▶ **TEXTE SOURCE**
Or l’intéressant n’est pas le bien, ni le beau, ni le réel, ni l’aimable,
ni l’utile, ni l’indispensable, ni même l’important ; ou plutôt, lorsqu’il
est ceci ou cela, bon ou beau, ce n’est pas cela qui le rend intéressant.
En un mot, l’intéressant est désintéressé :
raisonnablement, nous devrions n’en avoir que faire, mais nous ne sommes
pas raisonnables : nous sommes curieux de tout. L’intéressant est ce
que nous recherchons par « pure curiosité » de savant, même si,
par ailleurs, c’est une chose importante pour la politique. Une chose est
intéressante lorsque nous sommes incapables de dire pourquoi nous nous intéressons
à elle : nous savons seulement qu’elle nous intéresse. Ainsi saint
Augustin et Heidegger blâment-ils la curiosité comme nous détournant futilement
de cela seul qui, selon eux, devrait vraiment nous importer. Nietzsche la
maudit aussi à sa manière.

▶ **TRAVAIL À FAIRE**
Reproduisez sans rien changer le passage sur l'intéressant, en commençant par « En un mot, l’intéressant » et en poursuivant jusqu'à « à sa manière. ». On peut se passer entièrement des lignes pour cet exercice.

▶ **LISTE DES LIGNES**
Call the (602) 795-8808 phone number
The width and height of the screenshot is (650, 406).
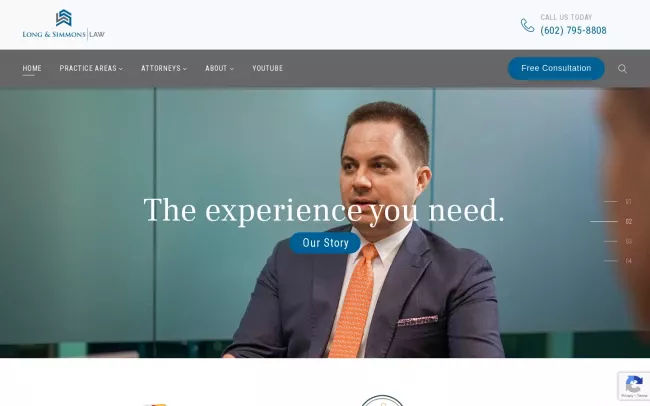573,30
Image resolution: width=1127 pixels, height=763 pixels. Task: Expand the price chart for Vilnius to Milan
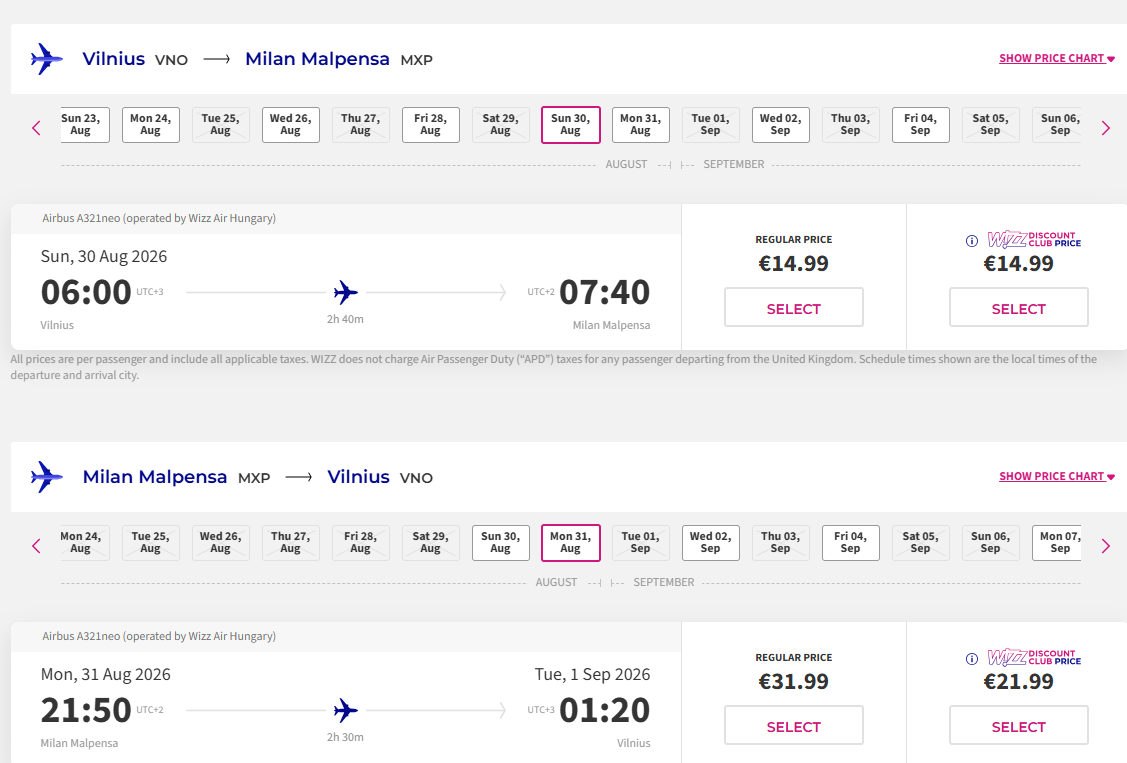point(1056,58)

▶ **RÉSULTAT ATTENDU**
En un mot, l’intéressant est désintéressé :
raisonnablement, nous devrions n’en avoir que faire, mais nous ne sommes
pas raisonnables : nous sommes curieux de tout. L’intéressant est ce
que nous recherchons par « pure curiosité » de savant, même si,
par ailleurs, c’est une chose importante pour la politique. Une chose est
intéressante lorsque nous sommes incapables de dire pourquoi nous nous intéressons
à elle : nous savons seulement qu’elle nous intéresse. Ainsi saint
Augustin et Heidegger blâment-ils la curiosité comme nous détournant futilement
de cela seul qui, selon eux, devrait vraiment nous importer. Nietzsche la
maudit aussi à sa manière.